• _Exercises_
A – In the HowTo on synchronizing database data, why does the SqlUtil example call commit() or rollback() on the source table even though it only selects data? Answer in one to three sentences.
B – Pick up the HowTo on synchronizing database data after its last line and write the next part.

** Start Passage **

Loading...
 
HowTo: Synchronize Database Data Between Databases

This HowTo explains how to implement inter-database data exchange interfaces in Qorus; by using Bulk DML, SqlUtil, and the DataStream protocol, Qorus provides infrastructure capable of transferring large amounts of data with high performance and a small memory footprint between databases from disparate vendors even in geographically-separated networking environments.

1. Local Source Database

With a locally connected source databases, you will need a datasource in the local system.

You can create an SQLStatement object manually by acquiring a DatasourcePool object from a datasource with get_datasource_pool() as in the following example:
DatasourcePool dsp = get_datasource_pool("source-db");
SQLStatement stmt(dsp);
stmt.prepare("select id, name, amount from source_table where type = %v and amount >= 100", current_type);

Alternatively, you can use SqlUtil to acquire an input iterator by acquiring an AbstractTable object by calling get_sql_table() and then calling AbstractTable::getRowIterator() to create the SQLStatement object. Once you have an input iterator for the input data, you can use Bulk DML (Qore wiki) to retrieve the input data using SQLStatement::fetchColumns1 as in the following example:
# get the source table object
AbstractTable source_table = get_sql_table("source_datasource", "source_table");

# get a select iterator from the source table
hash sh = (
    "columns": ("id", "name", "amount"),
    "where": ("type": current_type, "amount": op_ge(100)),
);
string sql;
SQLStatement stmt = source_table.getRowIterator(sh, \sql);
if (opt.verbose)
    log(LL_DETAIL_2, "input SQL: %y\n", sql);

# even though we only select from the SQLStatement, we have to release the transaction lock when we're done
on_error source_table.rollback();
on_success source_table.commit();

# use a block size of 1000 to select the source data
while (*hash h = stmt.fetchColumns(1000)) {
    # ... process the data
    map process_row($1), h.contextIterator();
}

2. Remote Source Database

If the database is connected to a remote Qorus instance, you can use the DbRemoteReceive class to stream the remote data to the local system from the remote datasource.
# get the remote connection object
QorusSystemRestHelper remote = get_remote_rest_connection("remote");

# setup the select hash arguments for the remote source table
hash sh = (
    "columns": ("id", "name", "amount"),
    "where": ("type": current_type, "amount": op_ge(100)),
);

# create the remote select stream object
DbRemoteReceive recv(remote, "remote_source_datasource_name", "select", table_name, ("select": sh));

# DbRemoteReceive::getData() returns data in a "hash of lists" format (column format)

** End Passage **
** Start Entries provided **

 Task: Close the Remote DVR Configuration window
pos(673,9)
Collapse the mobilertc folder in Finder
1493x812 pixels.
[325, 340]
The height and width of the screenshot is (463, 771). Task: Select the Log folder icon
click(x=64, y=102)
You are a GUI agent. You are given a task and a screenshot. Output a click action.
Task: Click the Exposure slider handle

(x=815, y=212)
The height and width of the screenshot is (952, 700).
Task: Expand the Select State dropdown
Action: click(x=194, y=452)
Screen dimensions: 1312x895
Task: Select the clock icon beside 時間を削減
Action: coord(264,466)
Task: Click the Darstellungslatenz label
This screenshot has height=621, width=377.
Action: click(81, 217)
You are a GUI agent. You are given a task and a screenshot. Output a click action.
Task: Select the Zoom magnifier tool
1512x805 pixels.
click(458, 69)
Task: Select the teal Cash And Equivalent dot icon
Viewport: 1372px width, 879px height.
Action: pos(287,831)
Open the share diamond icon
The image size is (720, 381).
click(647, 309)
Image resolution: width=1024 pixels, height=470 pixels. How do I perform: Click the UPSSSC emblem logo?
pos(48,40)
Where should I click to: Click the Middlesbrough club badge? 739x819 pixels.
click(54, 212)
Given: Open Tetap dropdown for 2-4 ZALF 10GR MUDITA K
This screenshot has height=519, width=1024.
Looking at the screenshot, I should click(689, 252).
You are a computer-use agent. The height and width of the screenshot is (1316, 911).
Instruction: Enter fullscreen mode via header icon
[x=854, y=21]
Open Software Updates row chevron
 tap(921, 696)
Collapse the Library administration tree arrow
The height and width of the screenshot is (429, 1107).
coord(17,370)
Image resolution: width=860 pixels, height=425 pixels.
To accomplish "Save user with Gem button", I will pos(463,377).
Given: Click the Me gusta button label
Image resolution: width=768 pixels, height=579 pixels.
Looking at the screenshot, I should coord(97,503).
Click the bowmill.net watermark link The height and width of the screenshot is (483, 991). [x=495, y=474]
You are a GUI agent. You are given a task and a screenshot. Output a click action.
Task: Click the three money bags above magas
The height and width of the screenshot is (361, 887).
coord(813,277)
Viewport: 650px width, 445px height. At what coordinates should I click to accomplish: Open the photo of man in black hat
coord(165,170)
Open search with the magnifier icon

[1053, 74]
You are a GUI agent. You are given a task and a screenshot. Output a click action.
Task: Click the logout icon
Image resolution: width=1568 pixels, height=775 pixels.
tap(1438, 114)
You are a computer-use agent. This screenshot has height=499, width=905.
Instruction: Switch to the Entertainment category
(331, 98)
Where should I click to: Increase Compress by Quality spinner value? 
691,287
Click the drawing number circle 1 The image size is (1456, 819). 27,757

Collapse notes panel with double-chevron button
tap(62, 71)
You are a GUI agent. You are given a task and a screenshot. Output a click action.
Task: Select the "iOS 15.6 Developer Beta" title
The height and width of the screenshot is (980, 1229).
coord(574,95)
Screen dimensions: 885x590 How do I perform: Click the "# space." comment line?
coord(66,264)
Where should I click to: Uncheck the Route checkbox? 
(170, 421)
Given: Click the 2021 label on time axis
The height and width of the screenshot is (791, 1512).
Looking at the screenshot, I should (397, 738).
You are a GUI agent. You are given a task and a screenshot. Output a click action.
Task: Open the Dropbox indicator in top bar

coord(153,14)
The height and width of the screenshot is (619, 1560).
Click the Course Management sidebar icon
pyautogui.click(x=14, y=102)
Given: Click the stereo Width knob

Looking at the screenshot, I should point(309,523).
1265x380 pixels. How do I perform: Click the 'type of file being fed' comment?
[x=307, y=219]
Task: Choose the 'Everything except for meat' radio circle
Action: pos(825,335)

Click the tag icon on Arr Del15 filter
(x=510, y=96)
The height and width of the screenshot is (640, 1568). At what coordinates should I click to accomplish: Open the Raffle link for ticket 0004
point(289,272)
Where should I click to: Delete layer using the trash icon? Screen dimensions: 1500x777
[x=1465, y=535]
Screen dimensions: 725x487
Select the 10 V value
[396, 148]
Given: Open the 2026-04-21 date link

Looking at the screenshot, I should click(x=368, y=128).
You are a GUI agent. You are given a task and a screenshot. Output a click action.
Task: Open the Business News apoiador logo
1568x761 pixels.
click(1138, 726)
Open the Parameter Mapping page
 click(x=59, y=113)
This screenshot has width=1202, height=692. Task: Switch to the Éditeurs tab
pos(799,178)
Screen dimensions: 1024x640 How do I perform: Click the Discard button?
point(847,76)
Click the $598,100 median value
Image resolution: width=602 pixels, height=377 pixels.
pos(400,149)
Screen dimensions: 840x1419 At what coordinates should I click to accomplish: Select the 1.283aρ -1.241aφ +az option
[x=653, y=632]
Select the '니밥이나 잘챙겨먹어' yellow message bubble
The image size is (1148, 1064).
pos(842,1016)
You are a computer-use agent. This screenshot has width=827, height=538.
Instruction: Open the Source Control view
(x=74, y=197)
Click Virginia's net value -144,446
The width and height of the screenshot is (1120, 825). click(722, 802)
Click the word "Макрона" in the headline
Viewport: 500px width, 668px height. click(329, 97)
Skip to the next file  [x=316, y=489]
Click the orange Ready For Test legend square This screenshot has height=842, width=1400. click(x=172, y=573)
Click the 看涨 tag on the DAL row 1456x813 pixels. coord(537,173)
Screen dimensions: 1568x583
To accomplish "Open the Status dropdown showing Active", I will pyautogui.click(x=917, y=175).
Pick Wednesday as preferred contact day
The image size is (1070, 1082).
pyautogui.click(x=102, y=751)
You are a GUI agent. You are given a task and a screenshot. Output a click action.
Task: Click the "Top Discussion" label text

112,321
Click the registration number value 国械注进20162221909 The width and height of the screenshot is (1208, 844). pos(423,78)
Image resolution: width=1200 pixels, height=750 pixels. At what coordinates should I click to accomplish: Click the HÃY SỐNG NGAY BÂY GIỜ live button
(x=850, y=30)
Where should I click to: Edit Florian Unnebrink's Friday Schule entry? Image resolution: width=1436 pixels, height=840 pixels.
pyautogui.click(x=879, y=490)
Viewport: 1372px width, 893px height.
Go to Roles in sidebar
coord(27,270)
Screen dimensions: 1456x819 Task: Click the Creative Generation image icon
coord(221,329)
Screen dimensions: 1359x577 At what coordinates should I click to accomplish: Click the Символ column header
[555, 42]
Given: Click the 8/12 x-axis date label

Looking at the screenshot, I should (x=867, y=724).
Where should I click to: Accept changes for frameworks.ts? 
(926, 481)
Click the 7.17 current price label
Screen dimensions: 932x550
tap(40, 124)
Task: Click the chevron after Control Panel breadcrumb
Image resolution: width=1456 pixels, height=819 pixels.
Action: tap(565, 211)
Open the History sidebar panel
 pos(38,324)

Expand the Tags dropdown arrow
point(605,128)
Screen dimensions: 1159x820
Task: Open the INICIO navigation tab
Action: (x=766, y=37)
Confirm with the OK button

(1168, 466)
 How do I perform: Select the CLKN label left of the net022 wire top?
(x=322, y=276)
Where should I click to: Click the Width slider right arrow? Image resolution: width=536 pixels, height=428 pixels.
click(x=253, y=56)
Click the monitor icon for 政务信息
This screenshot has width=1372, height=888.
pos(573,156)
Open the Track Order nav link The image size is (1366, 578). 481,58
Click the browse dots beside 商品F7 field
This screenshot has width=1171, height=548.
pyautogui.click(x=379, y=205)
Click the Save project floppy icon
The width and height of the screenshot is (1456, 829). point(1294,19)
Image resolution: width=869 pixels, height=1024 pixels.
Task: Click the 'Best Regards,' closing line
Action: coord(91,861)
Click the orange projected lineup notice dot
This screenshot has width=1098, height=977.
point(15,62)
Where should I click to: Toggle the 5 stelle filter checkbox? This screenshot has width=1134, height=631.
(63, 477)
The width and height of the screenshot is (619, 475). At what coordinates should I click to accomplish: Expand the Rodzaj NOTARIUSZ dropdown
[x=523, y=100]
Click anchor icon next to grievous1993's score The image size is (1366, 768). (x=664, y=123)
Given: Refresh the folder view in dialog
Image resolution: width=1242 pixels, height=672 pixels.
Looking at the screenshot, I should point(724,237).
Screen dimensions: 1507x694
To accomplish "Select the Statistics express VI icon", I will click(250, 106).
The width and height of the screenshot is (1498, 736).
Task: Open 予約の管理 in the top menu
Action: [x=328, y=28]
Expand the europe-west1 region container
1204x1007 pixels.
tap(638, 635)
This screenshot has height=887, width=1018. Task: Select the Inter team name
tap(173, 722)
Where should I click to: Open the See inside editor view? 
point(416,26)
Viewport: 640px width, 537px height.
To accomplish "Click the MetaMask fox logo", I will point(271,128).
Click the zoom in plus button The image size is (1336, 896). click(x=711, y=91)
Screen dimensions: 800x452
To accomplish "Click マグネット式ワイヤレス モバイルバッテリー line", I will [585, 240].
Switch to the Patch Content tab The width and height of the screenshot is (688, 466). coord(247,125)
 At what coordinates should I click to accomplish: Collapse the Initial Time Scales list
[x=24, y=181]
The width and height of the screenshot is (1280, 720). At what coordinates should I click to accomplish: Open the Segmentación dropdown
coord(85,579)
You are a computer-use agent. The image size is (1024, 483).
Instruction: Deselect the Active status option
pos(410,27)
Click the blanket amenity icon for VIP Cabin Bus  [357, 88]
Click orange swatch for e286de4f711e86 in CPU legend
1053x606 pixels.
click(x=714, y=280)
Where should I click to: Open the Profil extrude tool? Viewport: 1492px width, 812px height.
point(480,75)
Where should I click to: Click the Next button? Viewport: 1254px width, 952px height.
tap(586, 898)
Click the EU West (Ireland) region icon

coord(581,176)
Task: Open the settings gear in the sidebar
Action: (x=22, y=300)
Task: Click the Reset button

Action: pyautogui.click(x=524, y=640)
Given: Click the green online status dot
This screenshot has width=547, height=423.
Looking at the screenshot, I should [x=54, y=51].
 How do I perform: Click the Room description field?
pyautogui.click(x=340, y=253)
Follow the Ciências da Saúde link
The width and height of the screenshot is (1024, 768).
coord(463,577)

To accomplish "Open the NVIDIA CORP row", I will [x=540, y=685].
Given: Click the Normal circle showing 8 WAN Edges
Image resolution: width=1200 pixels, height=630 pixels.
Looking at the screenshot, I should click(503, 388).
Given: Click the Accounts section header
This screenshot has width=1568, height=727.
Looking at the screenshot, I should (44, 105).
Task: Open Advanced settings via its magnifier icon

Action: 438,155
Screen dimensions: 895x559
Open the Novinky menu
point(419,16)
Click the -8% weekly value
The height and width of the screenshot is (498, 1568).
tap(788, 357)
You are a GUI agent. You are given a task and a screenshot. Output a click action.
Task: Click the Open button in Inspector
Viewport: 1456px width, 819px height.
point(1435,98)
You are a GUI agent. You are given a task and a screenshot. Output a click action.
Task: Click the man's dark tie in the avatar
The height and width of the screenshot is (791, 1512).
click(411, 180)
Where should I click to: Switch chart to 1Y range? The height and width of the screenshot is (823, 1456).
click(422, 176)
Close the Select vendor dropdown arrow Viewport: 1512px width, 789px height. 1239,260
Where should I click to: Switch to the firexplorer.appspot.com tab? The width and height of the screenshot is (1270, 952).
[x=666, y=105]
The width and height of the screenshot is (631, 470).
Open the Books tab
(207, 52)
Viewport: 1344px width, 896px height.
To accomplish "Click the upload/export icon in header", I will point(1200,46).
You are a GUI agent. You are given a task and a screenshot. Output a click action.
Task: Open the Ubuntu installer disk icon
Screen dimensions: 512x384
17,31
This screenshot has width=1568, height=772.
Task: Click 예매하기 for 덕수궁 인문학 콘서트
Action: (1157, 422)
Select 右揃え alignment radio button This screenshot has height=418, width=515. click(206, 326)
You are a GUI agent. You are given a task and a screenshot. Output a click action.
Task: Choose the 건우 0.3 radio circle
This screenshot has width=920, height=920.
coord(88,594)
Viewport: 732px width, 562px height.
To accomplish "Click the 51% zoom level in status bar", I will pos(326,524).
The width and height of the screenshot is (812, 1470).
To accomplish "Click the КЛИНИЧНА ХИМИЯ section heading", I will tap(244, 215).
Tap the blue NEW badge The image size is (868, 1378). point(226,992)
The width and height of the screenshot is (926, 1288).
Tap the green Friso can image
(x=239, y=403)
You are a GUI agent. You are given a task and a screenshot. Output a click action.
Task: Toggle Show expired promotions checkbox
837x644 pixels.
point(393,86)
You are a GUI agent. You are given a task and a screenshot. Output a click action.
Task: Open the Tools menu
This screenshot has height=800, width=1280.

** End Entries provided **

• _Responses per task_
A – Even when the SQLStatement is used only for selecting, the transaction lock still has to be released when the work is done. The on_success commit() and on_error rollback() calls handle that release.

B –
while (*hash h = recv.getData()) {
    # ... process the data
    map process_row($1), h.contextIterator();
}

The DbRemoteReceive class uses the DataStream protocol to transfer the data, which is selected from the remote database using the sqlutil service in the remote Qorus instance. The DbRemoteReceive class uses a block size of 1000 by default; this and other options can be set in the DbRemoteReceive::constructor() call (in the above example, only the select option is used).
Note: The DataStream protocol requires a direct point-to-point connection or HTTP infrastructure that allows HTTP chunked transfers to pass through any intermediate nodes without modifying the HTTP traffic. If there is an HTTP proxy between the two Qorus instances that modifies HTTP chunked data sent through it, the DataStream protocol may not be usable.

3. Local Target Database

With a locally connected target database, you can use the BulkUpsertOperation or BulkInsertOperation classes to perform upserts (SQL merging or data alignment) or inserts in the target database, respectively.

These classes require an AbstractTable object for the target table, which can be acquired by calling get_sql_table(). Then the data to be upserted/merged or inserted can be passed to the object with the AbstractBulkOperation::queueData() method. Note that this method will take raw data in column format (hash of lists), as returned from SQLStatement::fetchColumns or DbRemoteRecv::getData().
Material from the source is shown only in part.